Le docteur Mukwege, prix Nobel de la paix 2018, s'est rendu au centre de réadaptation de Mulhouse mardi 11 juin. "L'homme qui répare les femmes" a été accueilli par une haie d'honneur. Cette visite a permis de sceller les liens entre l'établissement haut-rhinois et l'hôpital de Panzi au Congo.
Sur plusieurs dizaines de mètres, une haie d'honneur. Ils sont une centaine, personnels du centre de réadaptation de Mulhouse, visiblement émus, à littéralement acclamer le docteur Mukwege. Le prix Nobel de la Paix 2018.
"C'était très émouvant, ça m'arrache le cœur de recevoir une personne de cette importance. C'est un grand personnage qui fait beaucoup de choses pour les femmes" glisse la larme à l'œil une soignante.
Prise en charge globale
Le docteur Denis Mukwege, également surnommé "L’homme qui répare les femmes", est mondialement connu et reconnu comme un homme de valeurs et de convictions. Il soigne, répare et suit les nombreuses femmes victimes de violences sexuelles liées aux conflits en République démocratique du Congo (RDC) ainsi que les graves traumatismes gynécologiques qui en découlent.
Depuis plus de 20 ans, l’hôpital Panzi, qu'il a créé, répare les corps et accouche les femmes. Il participe aussi ensuite à leur survie sociale et psychique. Une prise en charge globale qui a sauvé des centaines de vies. À ce jour, le Dr Mukwege et son équipe ont aidé à soigner plus de 85 000 survivants de violences sexuelles depuis la création de l’hôpital.
Se réadapter après un traumatisme ou un handicap, c’est justement l’une des missions de l’établissement haut-rhinois. "Lorsqu'on a été traumatisé souvent, tout perd son sens, on est exclu de la communauté, on perd son travail, on est rejeté par son mari. On ne peut abandonner ces femmes sans pouvoir leur redonner une nouvelle orientation professionnelle, c'est comme si on les abandonnait à elles-mêmes. Quand j'ai appris ce que réalise le centre de réadaptation de Mulhouse (CRM), j'ai été très impressionné ", explique le docteur Mukwege.
Une amitié durable
En 2021, Tom Cardoso, directeur général du CRM, sensible à ces questions, entre en contact avec Grâce Dakpogan, juriste et artiste engagée dans le soutien des survivantes des crimes de guerre en RDC. Cette dernière le met ensuite en relation avec le Dr Mukwege. Une amitié et un partenariat étaient nés.
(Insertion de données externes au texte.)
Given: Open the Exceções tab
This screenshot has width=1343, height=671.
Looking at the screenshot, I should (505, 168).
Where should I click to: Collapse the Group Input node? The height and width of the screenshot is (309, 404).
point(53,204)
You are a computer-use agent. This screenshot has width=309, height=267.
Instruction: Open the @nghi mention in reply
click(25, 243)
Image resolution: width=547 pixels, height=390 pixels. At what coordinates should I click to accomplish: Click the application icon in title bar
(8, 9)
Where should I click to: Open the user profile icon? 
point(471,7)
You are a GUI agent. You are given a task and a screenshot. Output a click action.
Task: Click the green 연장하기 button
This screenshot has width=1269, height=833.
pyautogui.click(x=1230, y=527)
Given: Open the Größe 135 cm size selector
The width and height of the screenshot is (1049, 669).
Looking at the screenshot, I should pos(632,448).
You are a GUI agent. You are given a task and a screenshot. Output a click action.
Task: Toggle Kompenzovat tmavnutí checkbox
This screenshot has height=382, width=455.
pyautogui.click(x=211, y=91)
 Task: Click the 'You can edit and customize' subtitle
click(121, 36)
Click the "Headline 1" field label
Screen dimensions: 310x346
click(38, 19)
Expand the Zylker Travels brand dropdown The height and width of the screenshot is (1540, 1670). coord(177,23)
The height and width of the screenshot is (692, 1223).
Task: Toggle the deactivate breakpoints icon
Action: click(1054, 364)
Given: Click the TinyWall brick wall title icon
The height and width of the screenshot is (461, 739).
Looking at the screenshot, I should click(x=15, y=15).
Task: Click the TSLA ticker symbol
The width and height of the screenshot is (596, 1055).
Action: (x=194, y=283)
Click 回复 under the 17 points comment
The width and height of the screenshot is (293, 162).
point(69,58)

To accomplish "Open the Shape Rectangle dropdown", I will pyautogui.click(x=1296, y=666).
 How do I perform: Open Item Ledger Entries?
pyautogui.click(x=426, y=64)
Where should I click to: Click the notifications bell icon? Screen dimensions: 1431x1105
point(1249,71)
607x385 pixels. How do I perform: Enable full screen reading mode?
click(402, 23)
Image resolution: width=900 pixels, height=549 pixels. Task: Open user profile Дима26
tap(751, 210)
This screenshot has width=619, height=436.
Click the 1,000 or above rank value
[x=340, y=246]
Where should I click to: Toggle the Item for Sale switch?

En mars 2023, une mission exploratoire est ainsi organisée par le CRM à Bukavu ( République démocratique du Congo) puis, rapidement, du matériel informatique et médical envoyé à l'hôpital Panzi.
"J'ai vu de quelle manière il travaillait là-bas, c'est une manière intelligente, pragmatique et efficace, c'est une prise en charge globale, on a beaucoup à apprendre d'eux" confie Tom Cardoso. Les deux directeurs d’établissement viennent de signer, logiquement, une convention qui liera désormais les deux hôpitaux dans leur accompagnement des victimes.
Ici, on ne réadapte pas seulement, ici, il y a un esprit. L'esprit de se dire que l'on voit l'autre comme soi-même
Denis Mukwege, prix Nobel de la paix 2018
"Nous avons signé un accord avec le CRM et Panzi. Un échange de bonnes pratiques. La réadaptation, c'est fondamental pour les victimes que vous traitez. Lorsque quelqu'un est traumatisé et que vous soignez cette personne sans pouvoir donner à cette personne la possibilité de reprendre une vie normale, de reprendre une vie qui lui permette de trouver sa place dans la société, c'est comme si vous l'exposiez à un nouveau traumatisme. Retrouver sa place dans la société, ça donne l'estime de soi.
Ici, on ne réadapte pas seulement, ici, il y a un esprit. L'esprit de se dire que l'on voit l'autre comme soi-même. On travaille avec amour. On le soutient et moi, je le sens dans l'ambiance. J'ai senti cette interaction avec le personnel formidable, l'accueil chaleureux", complète Denis Mukwege.